1) Design and build a calibration routine/facility to determine the key camera variables.
2) Design and build a system of cameras that can be easily calibrated.

The important point is that the camera system and the calibration system need to be built for each other: they literally fit together like a lock and key. As we see it, a calibrated system produces “clean” images that simplify and speed up the 3D reconstruction process. Our current 8-camera system (Proto-4F) has been designed to produce sets of calibrated images, and these images are used to automatically produce 3D models.

We are currently refining the calibration of Proto-4F, and another model should be completed by the end of April.

Automatic 3D Model Creation Using the 3D-360

February 28th, 2011 1 comment


This 3D model includes alignment errors……. and we know how to fix them.
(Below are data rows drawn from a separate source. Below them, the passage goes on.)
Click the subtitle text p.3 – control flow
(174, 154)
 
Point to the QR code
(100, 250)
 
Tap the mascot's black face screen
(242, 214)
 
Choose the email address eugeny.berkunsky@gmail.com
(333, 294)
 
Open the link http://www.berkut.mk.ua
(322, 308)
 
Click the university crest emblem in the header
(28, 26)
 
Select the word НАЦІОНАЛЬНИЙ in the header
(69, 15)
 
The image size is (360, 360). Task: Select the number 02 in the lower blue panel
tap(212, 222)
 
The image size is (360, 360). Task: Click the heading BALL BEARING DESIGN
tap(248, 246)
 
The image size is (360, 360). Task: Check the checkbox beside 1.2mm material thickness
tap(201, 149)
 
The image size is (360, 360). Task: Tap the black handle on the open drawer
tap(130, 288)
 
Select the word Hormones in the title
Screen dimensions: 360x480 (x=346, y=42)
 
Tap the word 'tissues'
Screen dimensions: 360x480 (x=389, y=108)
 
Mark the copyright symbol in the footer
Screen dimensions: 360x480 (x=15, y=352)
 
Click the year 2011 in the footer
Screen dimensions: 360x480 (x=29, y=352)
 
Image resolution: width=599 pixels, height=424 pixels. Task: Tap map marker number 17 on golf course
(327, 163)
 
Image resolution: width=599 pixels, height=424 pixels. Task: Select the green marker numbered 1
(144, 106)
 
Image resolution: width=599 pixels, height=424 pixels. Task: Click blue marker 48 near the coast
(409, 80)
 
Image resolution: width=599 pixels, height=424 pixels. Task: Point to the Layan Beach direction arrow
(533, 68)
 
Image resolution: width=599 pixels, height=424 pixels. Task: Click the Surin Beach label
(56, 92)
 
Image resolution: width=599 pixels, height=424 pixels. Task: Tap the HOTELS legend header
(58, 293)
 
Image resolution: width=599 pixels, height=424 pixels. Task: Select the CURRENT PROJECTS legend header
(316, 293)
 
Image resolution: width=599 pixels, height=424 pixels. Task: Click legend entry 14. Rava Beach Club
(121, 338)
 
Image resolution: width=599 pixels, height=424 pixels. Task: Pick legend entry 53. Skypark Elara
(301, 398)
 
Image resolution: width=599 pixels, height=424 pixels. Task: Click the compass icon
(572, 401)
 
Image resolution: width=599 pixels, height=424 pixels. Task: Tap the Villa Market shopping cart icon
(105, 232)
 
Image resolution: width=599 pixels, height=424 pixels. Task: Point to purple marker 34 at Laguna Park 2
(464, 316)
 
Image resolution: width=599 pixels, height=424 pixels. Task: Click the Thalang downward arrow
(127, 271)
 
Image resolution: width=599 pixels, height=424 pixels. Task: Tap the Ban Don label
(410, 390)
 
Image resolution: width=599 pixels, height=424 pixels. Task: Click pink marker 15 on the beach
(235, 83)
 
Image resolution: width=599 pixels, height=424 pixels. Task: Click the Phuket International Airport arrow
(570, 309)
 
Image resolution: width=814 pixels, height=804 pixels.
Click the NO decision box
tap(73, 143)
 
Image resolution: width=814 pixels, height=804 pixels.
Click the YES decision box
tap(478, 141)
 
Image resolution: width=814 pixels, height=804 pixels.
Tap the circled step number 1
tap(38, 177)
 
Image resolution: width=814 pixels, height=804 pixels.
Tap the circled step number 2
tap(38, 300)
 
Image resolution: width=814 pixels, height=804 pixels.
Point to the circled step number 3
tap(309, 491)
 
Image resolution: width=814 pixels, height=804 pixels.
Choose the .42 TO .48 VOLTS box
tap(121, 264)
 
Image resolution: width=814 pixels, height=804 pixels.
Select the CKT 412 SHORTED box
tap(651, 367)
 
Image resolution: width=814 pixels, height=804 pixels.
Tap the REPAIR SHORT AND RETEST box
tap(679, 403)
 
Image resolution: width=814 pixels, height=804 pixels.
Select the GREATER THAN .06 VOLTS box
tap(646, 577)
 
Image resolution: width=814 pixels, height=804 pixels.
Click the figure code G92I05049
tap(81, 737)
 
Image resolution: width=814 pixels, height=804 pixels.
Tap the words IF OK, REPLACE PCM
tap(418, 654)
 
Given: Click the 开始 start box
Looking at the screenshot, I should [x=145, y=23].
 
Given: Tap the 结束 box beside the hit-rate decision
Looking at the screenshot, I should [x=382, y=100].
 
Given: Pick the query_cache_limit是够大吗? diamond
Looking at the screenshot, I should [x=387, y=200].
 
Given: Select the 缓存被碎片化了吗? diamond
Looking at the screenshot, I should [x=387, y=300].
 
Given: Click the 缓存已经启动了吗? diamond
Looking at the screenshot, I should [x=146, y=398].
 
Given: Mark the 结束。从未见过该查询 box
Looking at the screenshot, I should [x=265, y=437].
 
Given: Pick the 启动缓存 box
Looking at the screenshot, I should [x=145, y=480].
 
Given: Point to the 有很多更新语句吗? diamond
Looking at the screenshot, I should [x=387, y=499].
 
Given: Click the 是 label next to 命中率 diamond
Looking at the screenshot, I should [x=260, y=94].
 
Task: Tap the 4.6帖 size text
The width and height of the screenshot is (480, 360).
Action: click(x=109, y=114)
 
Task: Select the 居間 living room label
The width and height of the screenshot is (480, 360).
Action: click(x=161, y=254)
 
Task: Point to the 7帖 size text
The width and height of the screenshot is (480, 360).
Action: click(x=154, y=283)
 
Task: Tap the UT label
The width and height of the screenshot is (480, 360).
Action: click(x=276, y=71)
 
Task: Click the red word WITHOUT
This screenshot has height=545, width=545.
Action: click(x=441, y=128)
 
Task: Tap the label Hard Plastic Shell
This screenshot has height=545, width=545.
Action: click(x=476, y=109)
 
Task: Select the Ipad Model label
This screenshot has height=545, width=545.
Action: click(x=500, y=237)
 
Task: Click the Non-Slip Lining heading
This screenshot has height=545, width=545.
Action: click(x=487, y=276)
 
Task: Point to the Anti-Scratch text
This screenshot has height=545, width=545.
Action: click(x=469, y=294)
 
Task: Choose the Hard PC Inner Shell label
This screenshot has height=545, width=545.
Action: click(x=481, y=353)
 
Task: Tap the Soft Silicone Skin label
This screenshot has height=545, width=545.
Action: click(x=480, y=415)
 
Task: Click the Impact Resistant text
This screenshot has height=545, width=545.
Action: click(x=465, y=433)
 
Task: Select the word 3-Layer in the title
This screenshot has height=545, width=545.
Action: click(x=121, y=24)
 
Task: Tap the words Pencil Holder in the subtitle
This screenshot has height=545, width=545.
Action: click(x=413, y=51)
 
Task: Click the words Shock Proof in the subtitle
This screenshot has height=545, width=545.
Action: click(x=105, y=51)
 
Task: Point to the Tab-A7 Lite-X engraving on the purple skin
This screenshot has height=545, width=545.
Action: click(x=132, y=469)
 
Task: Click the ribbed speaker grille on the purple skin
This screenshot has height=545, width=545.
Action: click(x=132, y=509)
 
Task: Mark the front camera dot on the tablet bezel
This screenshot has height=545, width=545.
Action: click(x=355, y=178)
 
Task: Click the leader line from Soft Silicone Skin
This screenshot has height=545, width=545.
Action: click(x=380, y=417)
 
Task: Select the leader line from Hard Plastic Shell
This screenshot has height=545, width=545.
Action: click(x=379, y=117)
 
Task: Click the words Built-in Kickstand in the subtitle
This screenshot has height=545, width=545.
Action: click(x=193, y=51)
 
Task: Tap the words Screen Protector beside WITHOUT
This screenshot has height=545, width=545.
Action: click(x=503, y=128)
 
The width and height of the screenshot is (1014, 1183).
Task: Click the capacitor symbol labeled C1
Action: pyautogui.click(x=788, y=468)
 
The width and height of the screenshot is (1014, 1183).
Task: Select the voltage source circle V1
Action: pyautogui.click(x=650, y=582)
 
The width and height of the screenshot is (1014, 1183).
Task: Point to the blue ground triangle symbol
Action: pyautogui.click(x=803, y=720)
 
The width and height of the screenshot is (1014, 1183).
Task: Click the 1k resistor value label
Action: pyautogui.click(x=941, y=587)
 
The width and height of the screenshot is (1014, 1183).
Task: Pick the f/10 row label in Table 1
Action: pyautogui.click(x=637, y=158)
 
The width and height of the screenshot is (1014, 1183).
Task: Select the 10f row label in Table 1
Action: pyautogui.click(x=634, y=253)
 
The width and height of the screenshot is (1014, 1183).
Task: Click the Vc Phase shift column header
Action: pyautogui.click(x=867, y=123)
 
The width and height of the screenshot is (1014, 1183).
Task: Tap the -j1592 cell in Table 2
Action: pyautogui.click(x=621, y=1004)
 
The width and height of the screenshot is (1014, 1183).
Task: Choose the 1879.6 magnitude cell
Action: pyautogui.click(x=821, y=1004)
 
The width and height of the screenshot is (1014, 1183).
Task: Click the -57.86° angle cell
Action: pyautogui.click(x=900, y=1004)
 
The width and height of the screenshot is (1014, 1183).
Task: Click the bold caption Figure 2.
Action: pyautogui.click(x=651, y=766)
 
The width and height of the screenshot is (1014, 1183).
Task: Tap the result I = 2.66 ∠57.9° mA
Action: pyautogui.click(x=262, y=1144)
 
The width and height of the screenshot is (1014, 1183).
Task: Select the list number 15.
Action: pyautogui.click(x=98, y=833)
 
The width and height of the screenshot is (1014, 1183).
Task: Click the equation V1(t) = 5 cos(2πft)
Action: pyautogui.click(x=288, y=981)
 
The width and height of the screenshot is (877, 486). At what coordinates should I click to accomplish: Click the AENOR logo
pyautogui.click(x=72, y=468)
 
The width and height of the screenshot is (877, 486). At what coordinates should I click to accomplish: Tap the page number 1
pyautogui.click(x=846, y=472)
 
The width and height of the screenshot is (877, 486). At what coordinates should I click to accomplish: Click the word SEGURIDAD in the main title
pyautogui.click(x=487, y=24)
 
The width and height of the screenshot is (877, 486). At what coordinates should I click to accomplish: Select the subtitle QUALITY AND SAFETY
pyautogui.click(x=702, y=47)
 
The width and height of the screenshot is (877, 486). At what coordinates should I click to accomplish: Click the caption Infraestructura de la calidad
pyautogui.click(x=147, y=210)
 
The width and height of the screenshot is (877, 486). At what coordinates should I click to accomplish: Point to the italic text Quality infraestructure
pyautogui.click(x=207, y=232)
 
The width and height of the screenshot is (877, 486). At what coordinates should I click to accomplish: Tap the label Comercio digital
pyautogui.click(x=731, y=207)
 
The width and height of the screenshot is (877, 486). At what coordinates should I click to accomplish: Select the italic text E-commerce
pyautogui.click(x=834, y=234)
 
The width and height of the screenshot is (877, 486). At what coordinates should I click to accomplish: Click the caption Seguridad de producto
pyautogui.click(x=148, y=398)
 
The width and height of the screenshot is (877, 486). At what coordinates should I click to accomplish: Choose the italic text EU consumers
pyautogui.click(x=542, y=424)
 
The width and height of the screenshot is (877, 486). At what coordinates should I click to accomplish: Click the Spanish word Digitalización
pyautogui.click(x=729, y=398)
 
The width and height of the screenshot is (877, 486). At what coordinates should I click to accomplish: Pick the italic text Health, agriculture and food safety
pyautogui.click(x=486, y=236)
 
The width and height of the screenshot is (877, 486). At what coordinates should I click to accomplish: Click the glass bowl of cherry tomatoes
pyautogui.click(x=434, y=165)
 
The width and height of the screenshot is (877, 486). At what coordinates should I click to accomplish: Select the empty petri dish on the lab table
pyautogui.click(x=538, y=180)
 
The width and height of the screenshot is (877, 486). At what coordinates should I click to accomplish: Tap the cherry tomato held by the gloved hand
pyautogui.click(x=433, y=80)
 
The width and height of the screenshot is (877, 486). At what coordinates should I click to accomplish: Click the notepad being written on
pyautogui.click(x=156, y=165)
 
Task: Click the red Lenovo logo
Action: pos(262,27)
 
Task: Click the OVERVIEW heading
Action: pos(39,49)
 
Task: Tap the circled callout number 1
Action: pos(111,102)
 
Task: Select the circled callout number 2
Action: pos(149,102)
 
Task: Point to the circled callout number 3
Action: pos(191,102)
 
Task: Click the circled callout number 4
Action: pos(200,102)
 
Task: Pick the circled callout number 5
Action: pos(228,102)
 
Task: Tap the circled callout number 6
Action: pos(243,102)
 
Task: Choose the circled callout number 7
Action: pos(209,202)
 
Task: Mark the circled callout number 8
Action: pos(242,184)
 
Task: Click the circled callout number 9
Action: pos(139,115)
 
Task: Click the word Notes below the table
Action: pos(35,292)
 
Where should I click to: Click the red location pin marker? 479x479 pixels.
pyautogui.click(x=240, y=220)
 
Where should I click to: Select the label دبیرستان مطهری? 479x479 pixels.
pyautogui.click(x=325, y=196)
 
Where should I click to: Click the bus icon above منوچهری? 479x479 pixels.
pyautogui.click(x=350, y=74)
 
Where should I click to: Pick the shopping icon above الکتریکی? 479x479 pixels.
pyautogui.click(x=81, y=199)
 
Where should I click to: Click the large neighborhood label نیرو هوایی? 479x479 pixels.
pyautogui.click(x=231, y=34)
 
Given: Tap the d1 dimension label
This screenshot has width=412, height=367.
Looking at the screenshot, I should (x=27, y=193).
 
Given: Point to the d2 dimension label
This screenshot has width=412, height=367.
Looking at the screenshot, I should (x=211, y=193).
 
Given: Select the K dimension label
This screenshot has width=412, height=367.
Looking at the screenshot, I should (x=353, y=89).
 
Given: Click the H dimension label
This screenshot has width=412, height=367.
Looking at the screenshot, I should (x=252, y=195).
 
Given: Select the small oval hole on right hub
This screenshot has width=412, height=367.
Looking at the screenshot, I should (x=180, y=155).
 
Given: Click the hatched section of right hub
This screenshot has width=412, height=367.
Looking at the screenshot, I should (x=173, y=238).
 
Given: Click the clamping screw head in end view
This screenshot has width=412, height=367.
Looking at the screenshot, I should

Our objective is to develop an automatic 3D model creation system, and we know from experience that the errors will get smaller as our calibration process is refined. Below is a description of how this model was made using images from Proto-4F of our 8-camera 3D-360 scanner.

A 3D model requires images from multiple perspectives, so for this model we scanned from 4 different locations: two scans from a high perspective with the scanner cameras at 6 feet, and two low scans with the scanner 3 feet above the floor. Once the scans were completed (all of the pictures have been taken and downloaded) the images from the 4 scans were processed using our automatic 3D reconstruction software. This processing resulted in 4 “point clouds” of 3D data: one point cloud for each scan. Next the 4 point clouds were aligned with each other to create a single “point cloud” of, in this case, 20 million points.

Point clouds are a precise, but inefficient way to format and store 3D data. Point clouds for 3D data can be compared to the BMP format for 2D images. Just as compressed JPEGs are about 10x more efficient than uncompressed BMPs for storing 2D images, triangular meshes are a more efficient way to store 3D data than uncompressed point clouds. Meshes are efficient because a group of 3 points for a single triangle can replace thousands (or millions) of points if the points are in a plane. Decades of work from people around the world has resulted in mature procedures to generate meshes from point clouds. Our current meshing routine turned the 400 Mbyte “point cloud” of 20,000,000 points into a 20MB mesh of 24,000 triangles. In the future we will use more efficient meshing procedures that produce better meshes with even fewer triangles.

After meshing we have a 3D model of the area that was scanned, but at this point the mesh is not photorealistic. We make the model photorealistic by “projecting” the original color images taken during the scanning process onto the mesh. This automatic process is called “texture projection,” and when it is done well it results in a photorealistic 3D model.

Texture projection works very well when everything is correctly aligned and registered, but alignment errors can rapidly build on each other and produce errors that make a model look bad. The alignment errors in this process come from several different sources in the calibration/scanning/processing pipeline:

- Lens distortion correction errors inside each camera
- Alignment errors between the left and right camera in each of the 4 pairs of cameras
- Alignment errors between each of the 4 pairs of cameras
- Alignment errors between the 4 scans

These are all well defined problems that we are working on. We could proceed slowly and reduce the errors by recalibrating the existing Proto-4F 3D-360 camera system. This approach would take weeks and it could cut the errors in half a few times, but it cannot correct the built-in limitations of our current lenses and calibration facility.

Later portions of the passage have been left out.